Du point de vue méthodologique, ce rapport relève du journalisme d’enquête. Les auteurs du rapport ont identifié les grands intellectuels islamophobes et ont cherché, d’une part, les sources de leur financement et, d’autre part, les canaux de diffusions de leurs discours aux États-Unis. Il en résulte la reconstitution d’un vaste réseau de diffusion du discours islamophobe dont nous ressentons de plus en plus les effets. Les enquêteurs décrivent ce réseau comme une suite de cercles concentriques : d’abord les fondations qui fournissent le financement, ensuite les organismes dits « islamophobes », où œuvrent les principaux intellectuels qui façonnent le discours antimusulman de notre époque, puis les organismes plus grands publics qui s’en font le relais, puis les grands médias conservateurs qui agissent comme les caisses de résonance privilégiées de ce discours (notamment Fox News) et enfin les médias en général, qui relaient le discours vers le public en général.
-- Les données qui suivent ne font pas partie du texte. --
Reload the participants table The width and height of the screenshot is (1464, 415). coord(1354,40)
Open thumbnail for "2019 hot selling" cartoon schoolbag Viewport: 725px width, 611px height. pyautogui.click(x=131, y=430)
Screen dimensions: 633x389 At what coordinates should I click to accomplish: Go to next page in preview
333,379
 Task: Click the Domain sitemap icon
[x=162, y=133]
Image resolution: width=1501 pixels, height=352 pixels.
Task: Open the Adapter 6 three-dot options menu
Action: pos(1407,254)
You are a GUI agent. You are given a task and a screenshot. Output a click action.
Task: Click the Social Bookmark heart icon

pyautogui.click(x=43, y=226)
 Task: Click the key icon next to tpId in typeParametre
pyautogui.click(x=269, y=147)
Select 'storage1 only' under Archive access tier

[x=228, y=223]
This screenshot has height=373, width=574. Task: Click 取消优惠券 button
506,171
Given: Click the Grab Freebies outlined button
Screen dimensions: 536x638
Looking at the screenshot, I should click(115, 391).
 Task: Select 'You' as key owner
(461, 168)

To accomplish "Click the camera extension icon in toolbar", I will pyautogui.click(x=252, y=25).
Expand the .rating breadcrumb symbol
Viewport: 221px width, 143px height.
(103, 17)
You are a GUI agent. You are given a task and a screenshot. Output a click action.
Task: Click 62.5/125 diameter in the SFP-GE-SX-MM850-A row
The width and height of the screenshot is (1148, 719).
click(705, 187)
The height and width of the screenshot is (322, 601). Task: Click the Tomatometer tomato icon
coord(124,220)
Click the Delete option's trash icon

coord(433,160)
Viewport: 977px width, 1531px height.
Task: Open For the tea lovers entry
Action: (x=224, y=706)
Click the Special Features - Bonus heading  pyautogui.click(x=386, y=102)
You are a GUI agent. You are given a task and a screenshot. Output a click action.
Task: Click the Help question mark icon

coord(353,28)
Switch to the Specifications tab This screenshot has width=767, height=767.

Il s’agit d’une percolation organisée du discours islamophobe.

Dans ce vaste réseau, l’élément définisseur est le second : une lecture attentive du rapport montre en effet que c’est en se concentrant sur les cinq intellectuels islamophobes les plus en vue que les auteurs ont identifié les principaux thèmes du discours islamophobe et caractérisé celui-ci comme tel. Les cinq noms avancés sont Frank Gaffney, David Yerushalmi, Daniel Pipes, Robert Spencer et Steven Emerson. Ce sont les producteurs du discours. Mais pour agir, il faut l’existence en amont d’une structure qui puisse les financer, leur donner la latitude pour agir à leur guise et encourager leur discours. C’est le rôle joué par les fondations de financement. Une fois qu’ils auront les moyens d’effectuer le travail nécessaire à la production de leur discours, ces intellectuels emploieront ces moyens pour le diffuser au grand public ou aux décideurs. Pour cela, ils s’appuient sur un groupe d’intellectuels originaires de pays musulmans qui serviront de « valideurs ». Une fois « validé », ce discours se diffuse alors auprès des organismes les plus militants, puis auprès des médias conservateurs, etc. jusqu’au grand public. Mais si les intellectuels néoconservateurs et les valideurs sont le pivot de la construction du discours, ce sont les organismes de financement qui en sont l’aliment principal.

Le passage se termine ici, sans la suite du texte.